Und dann war der nächste Morgen angebrochen. Hell und klar wie ein Bergkristall. Die Luft war erfüllt vom Gezwitscher der Vögel draußen auf der Straße und der alte Fabrikschornstein, den ich durch das winzige Fenster erkennen konnte und der in der Nacht zuvor noch so bedrohlich und düster gewirkt hatte, sah mit einem Mal viel harmloser und freundlicher aus. Ein Sonnenstrahl durchbrach das schummrige alte Zimmer und ich sah den feinen Staub darin aufwirbeln.

Ich richtete mich langsam auf. Die Welt war so fremd und fern hier an diesem Ort, so weit weg von zu Hause. Was meine Eltern wohl gerade trieben? Mein Blick wanderte durch den staubigen, vernachlässigten Raum. Ich schob die dünne Decke beiseite, von der ich mich nicht erinnern konnte, sie gestern Abend überhaupt angerührt zu haben und stand auf.

Plötzlich bemerkte ich Snape, der im Türrahmen gegenüber lehnte, eine dampfende Tasse Tee in der Hand haltend. Die Röte schoss mir innerhalb von Sekunden ins Gesicht. „Guten Morgen, Professor."

Er nickte mir zu, nahm einen Schluck von dem Gebräu und ließ sich in den Sessel gleiten.

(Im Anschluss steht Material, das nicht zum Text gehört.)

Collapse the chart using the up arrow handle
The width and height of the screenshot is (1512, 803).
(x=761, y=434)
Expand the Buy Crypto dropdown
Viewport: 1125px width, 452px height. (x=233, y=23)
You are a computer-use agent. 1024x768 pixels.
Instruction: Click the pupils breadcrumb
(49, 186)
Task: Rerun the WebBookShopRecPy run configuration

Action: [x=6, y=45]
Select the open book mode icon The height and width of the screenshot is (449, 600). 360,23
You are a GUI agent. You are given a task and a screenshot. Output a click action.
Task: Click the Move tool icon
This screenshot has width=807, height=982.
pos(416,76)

Er schlug die neueste Ausgabe des Tagespropheten auf und verschwand für die nächste halbe Stunde hinter der Zeitung.

Ungeduld war nie eine meiner leitenden Eigenschaften gewesen, doch heute spürte ich, wie sie zunehmend in mir wuchs. Nach einer gefühlten Ewigkeit faltete Snape den Propheten endlich zusammen und fuhr sich mit der Hand durch das strähnige dunkle Haar.

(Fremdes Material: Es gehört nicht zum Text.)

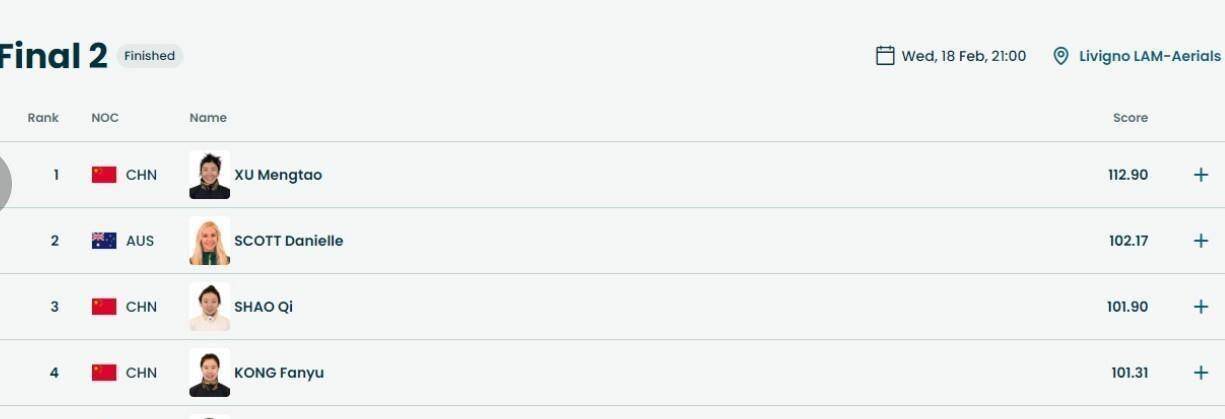
Task: Click the calendar icon beside the date
Action: 885,56
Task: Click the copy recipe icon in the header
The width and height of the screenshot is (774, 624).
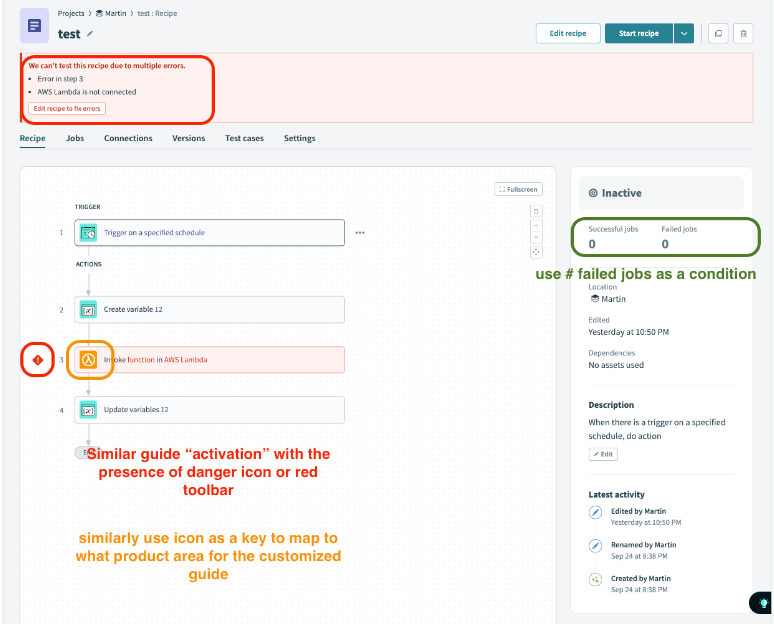Action: (x=717, y=33)
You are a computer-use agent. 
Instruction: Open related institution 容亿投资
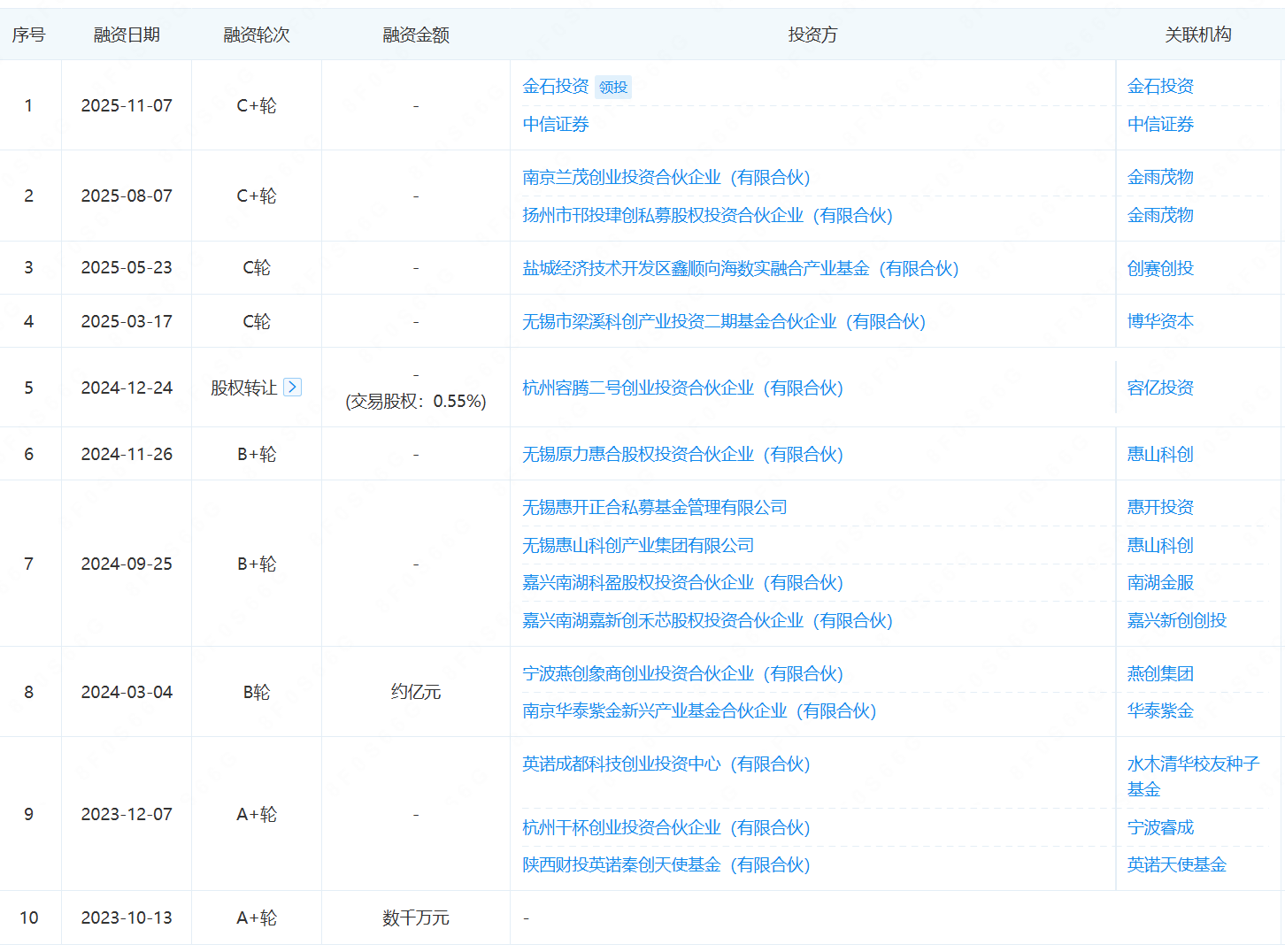pyautogui.click(x=1159, y=388)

„Sie werden wohl nie Ruhe geben, nicht wahr, Miss Malfoy?"

Ich lächelte entschuldigend.

„Setzen Sie sich." Er wies auf einen soliden Stuhl nahe dem Fenster. „Beginnen wir also sogleich. Sind Sie bereit?"

Überrascht sah ich ihn an, doch nickte.

„Eine verbale Antwort bitte, Miss Malfoy!"

„Ja, Sir. Verzeihung."

Er zog den Zauberstab aus den Falten seines Umhangs und ließ ihn in beinahe spielerischer Eleganz durch seine schmalen Finger gleiten. Dann sah er mich an und nagelte mich mit seinem durchdringenden Blick auf dem Stuhlboden fest. „Leeren Sie Ihren Geist, kontrollieren Sie Ihre Emotionen, lösen Sie sich von allen Gefühlen und halten Sie sich bereit."

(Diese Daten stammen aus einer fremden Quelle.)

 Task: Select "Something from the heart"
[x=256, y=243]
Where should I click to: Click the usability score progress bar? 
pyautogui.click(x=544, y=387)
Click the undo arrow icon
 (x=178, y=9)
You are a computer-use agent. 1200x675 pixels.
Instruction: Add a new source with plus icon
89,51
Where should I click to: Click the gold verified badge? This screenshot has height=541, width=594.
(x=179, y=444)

Er hob langsam seinen schwarzen Zauberstab und zielte mit dessen Spitze direkt auf mein Gesicht. Meine Finger schlossen sich um die Lehnen des alten, geschmeidigen Holzstuhles und ich schloss die Augen. Ich holte tief Luft. Wie leerte man seinen Geist?

„Auf drei", sagte Snape. „Eins..." Ich verkrampfte mich und versuchte verzweifelt, meinen Geist zu leeren und an nichts zu denken, doch immer wieder blitzten verschiedene Bilder vor meinem inneren Auge auf. „Zwei...", sagte Snape. Ich presste nun auch die Lippen aufeinander. Moment. Stopp. Ich war nicht bereit... Bloß an nichts denken, den Geist leeren... „Drei!" Mein Magen stülpte sich um. „Legilimens!"

Ich war nicht auf das vorbereitet, was jetzt geschah... Erinnerungen durchzuckten meine Gedanken wie Donnerschläge. Kurz und scharf tauchten sie vor meinem inneren Auge auf.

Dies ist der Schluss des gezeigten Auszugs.